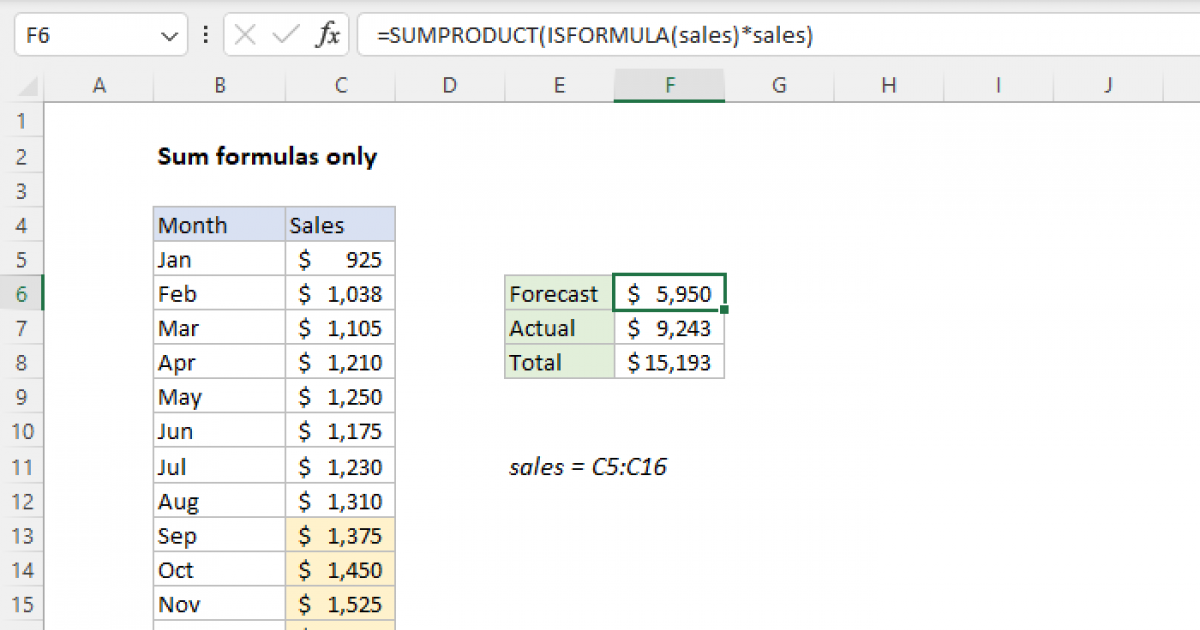The height and width of the screenshot is (630, 1200).
Task: Select the Sales value for Sep
Action: point(340,535)
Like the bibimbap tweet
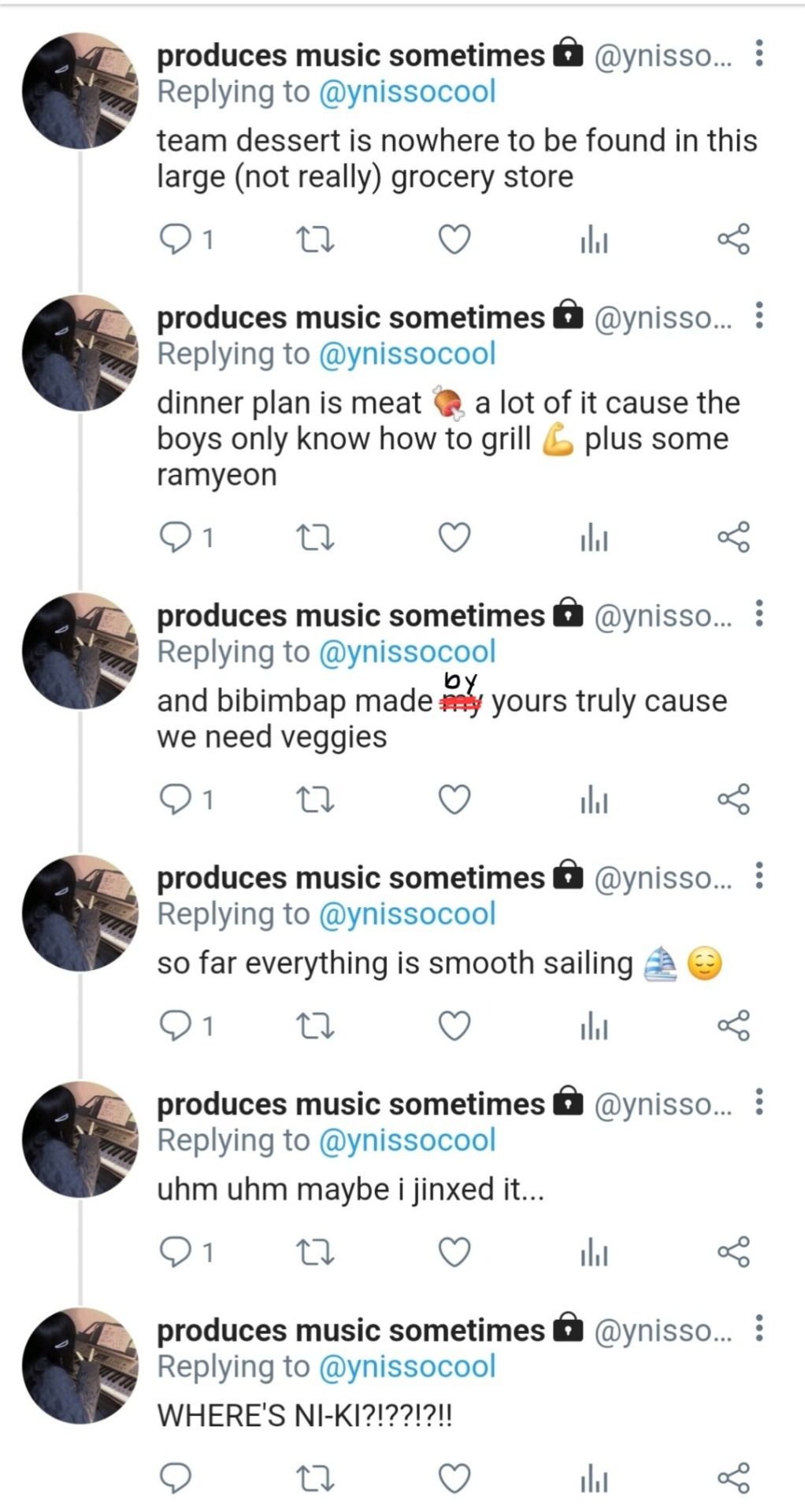 (454, 800)
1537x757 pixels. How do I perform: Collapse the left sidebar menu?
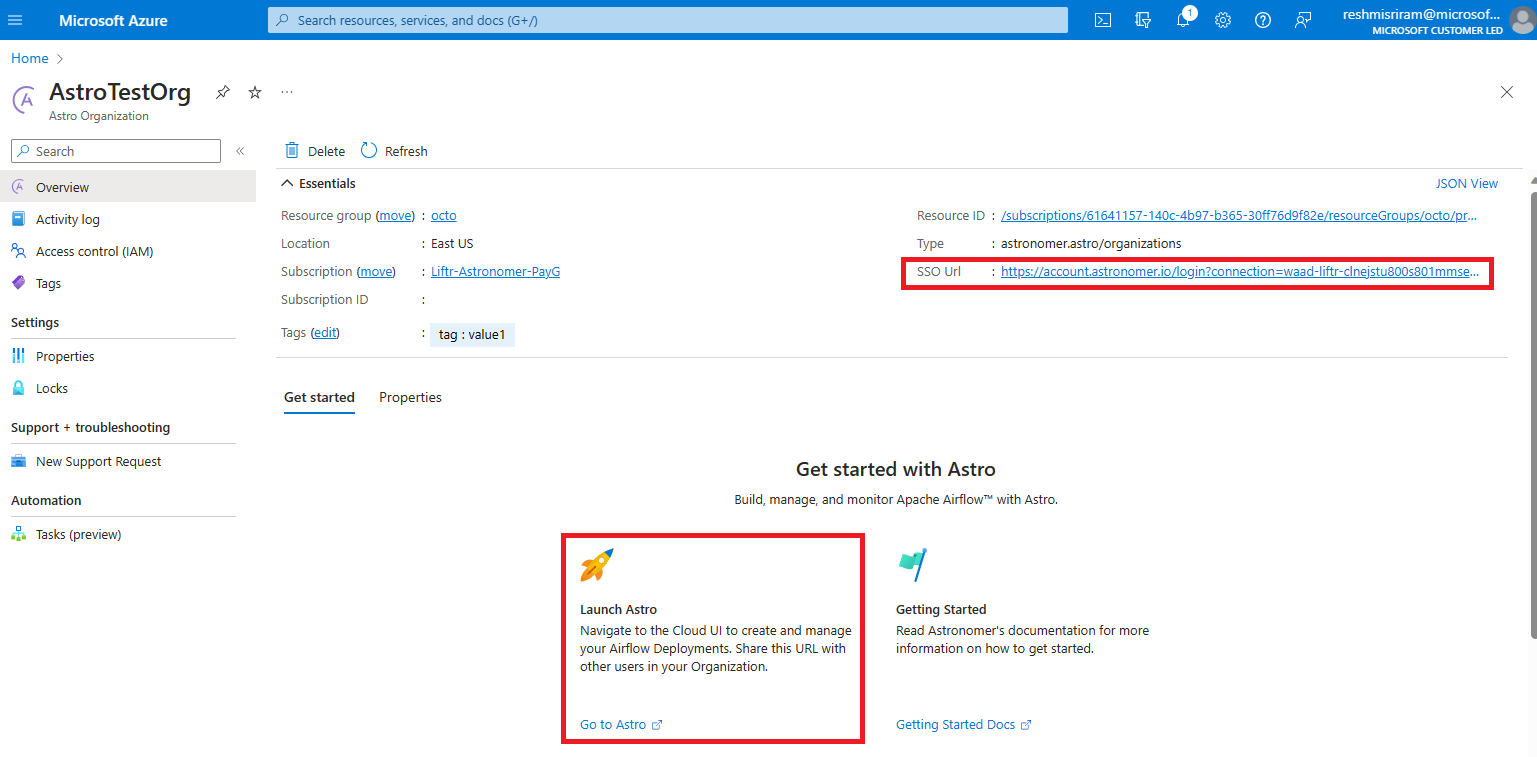(x=240, y=151)
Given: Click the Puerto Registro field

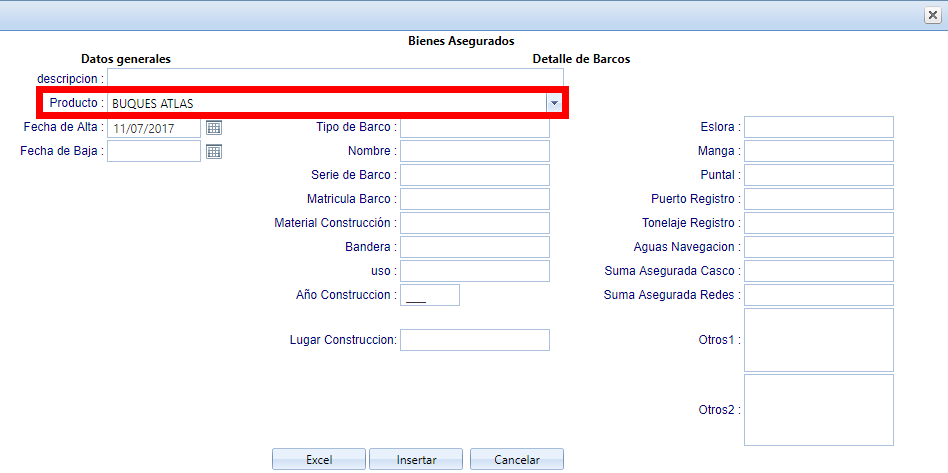Looking at the screenshot, I should [818, 199].
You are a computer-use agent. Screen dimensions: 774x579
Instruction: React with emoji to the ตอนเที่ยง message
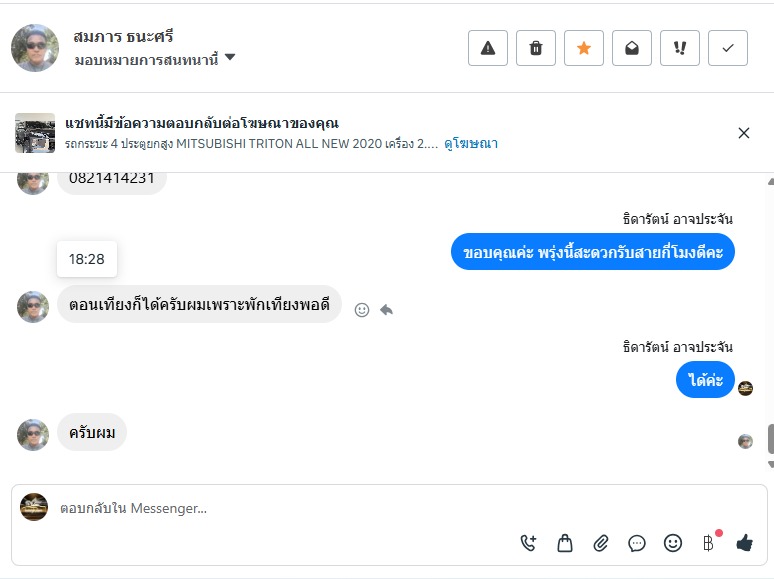click(362, 310)
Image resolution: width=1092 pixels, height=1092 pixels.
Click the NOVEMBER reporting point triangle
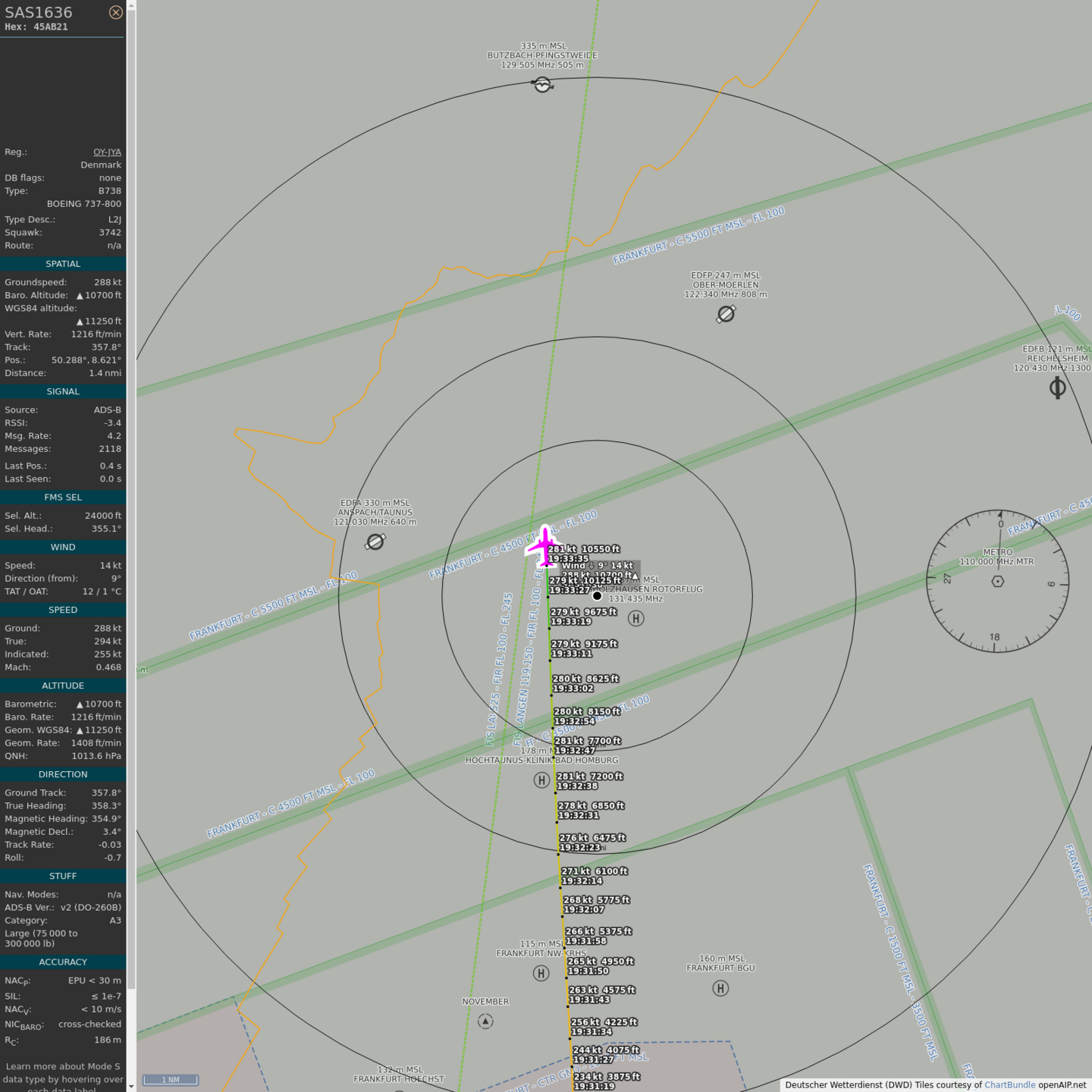point(485,1021)
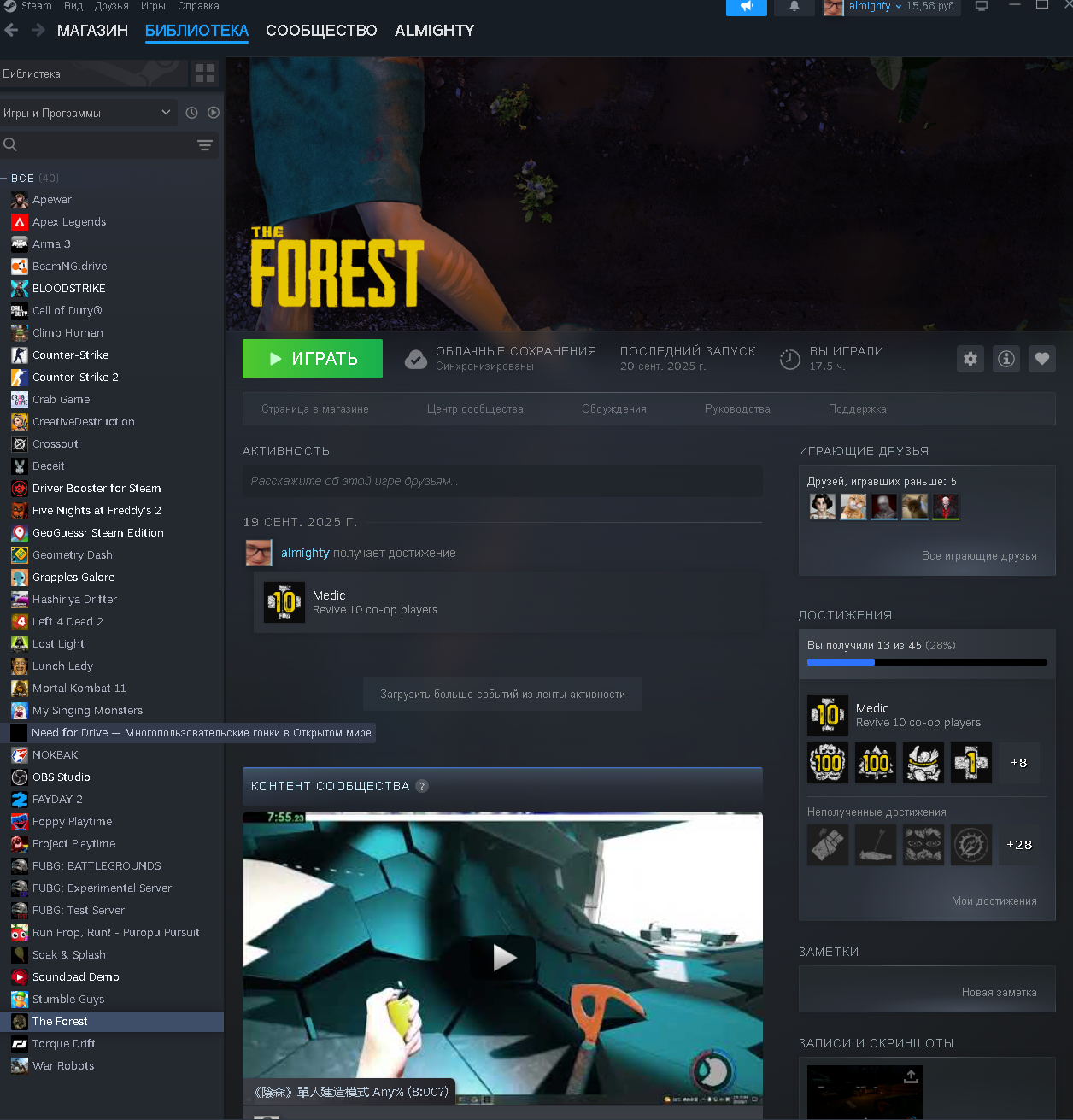Open the announcements megaphone icon
1073x1120 pixels.
747,7
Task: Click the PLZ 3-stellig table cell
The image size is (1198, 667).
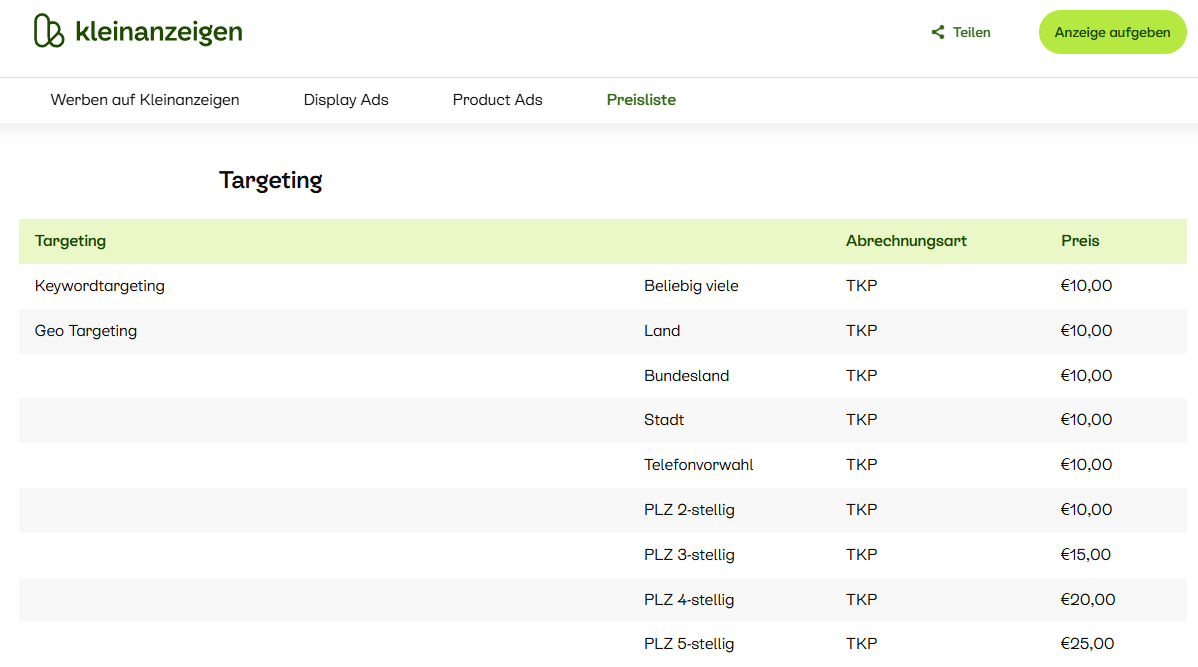Action: tap(689, 555)
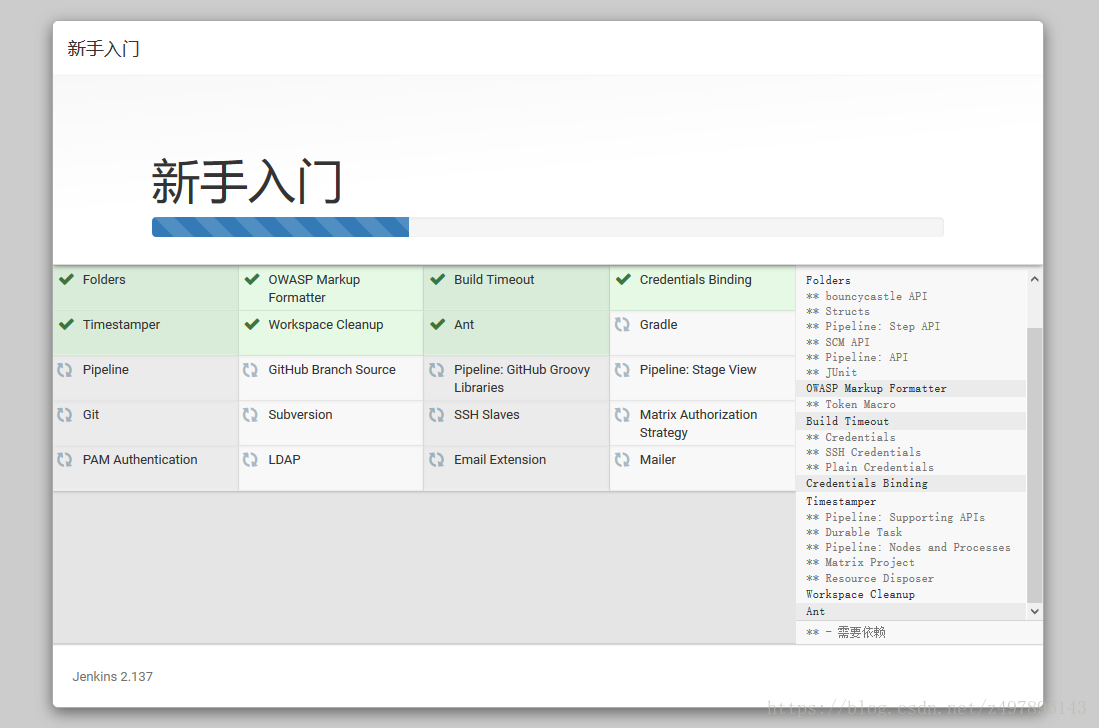The height and width of the screenshot is (728, 1099).
Task: Select the Matrix Authorization Strategy plugin cell
Action: pos(702,423)
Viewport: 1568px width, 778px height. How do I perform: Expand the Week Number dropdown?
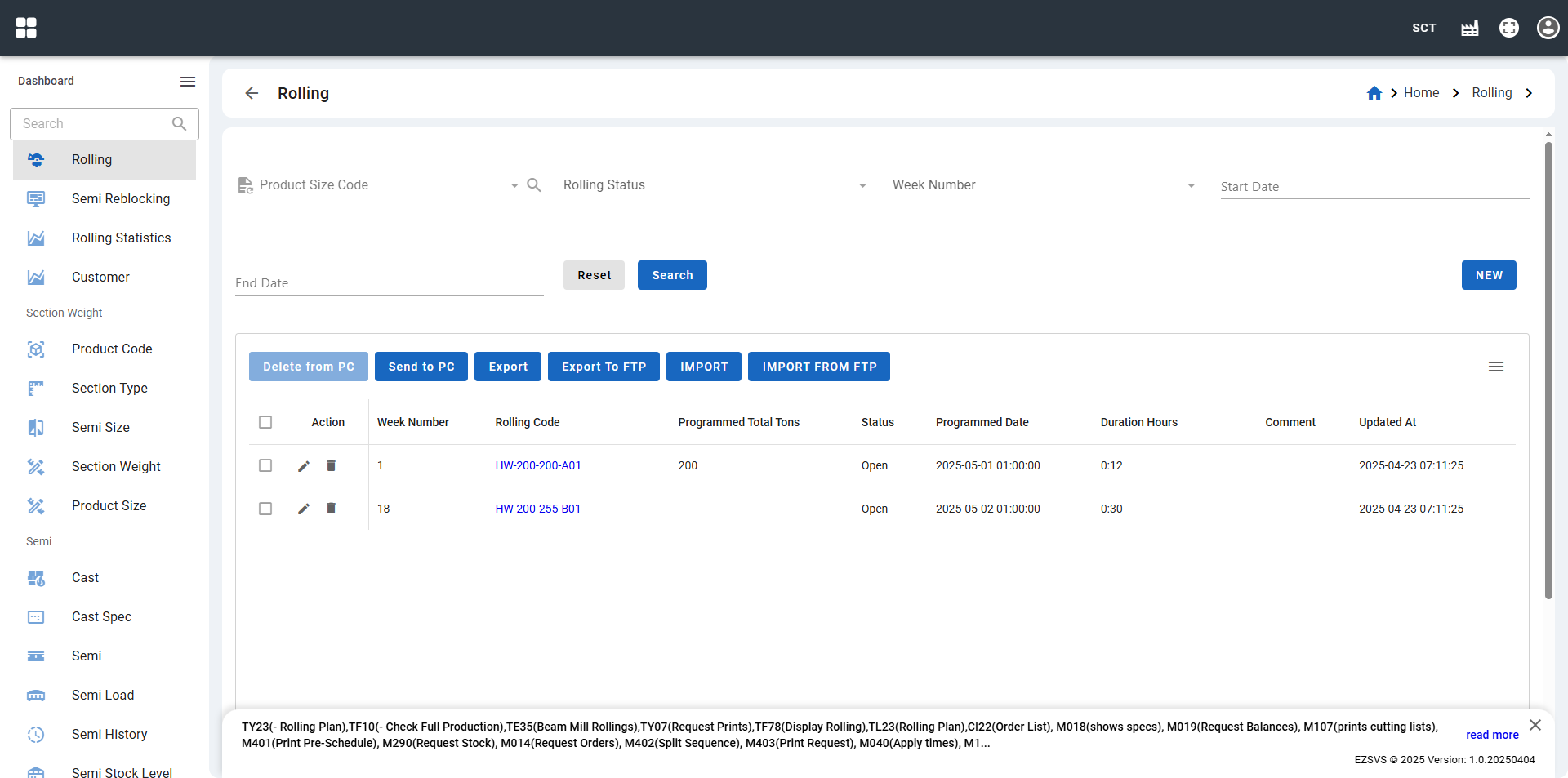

########

What you are asked to do | Return exactly the lines from the one with "Like the bibimbap tweet" through the last line of the entries above, both ends included. No pictures may appear in the copy.

Answer to the exercise |
Like the bibimbap tweet
 (454, 800)
1537x757 pixels. How do I perform: Collapse the left sidebar menu?
(x=240, y=151)
Given: Click the Puerto Registro field

Looking at the screenshot, I should [818, 199].
You are a computer-use agent. Screen dimensions: 774x579
Instruction: React with emoji to the ตอนเที่ยง message
click(362, 310)
Image resolution: width=1092 pixels, height=1092 pixels.
Click the NOVEMBER reporting point triangle
point(485,1021)
Open the announcements megaphone icon
1073x1120 pixels.
747,7
Task: Click the PLZ 3-stellig table cell
The image size is (1198, 667).
Action: tap(689, 555)
The height and width of the screenshot is (728, 1099).
Task: Select the Matrix Authorization Strategy plugin cell
Action: pos(702,423)
Viewport: 1568px width, 778px height. How do I perform: Expand the Week Number dropdown?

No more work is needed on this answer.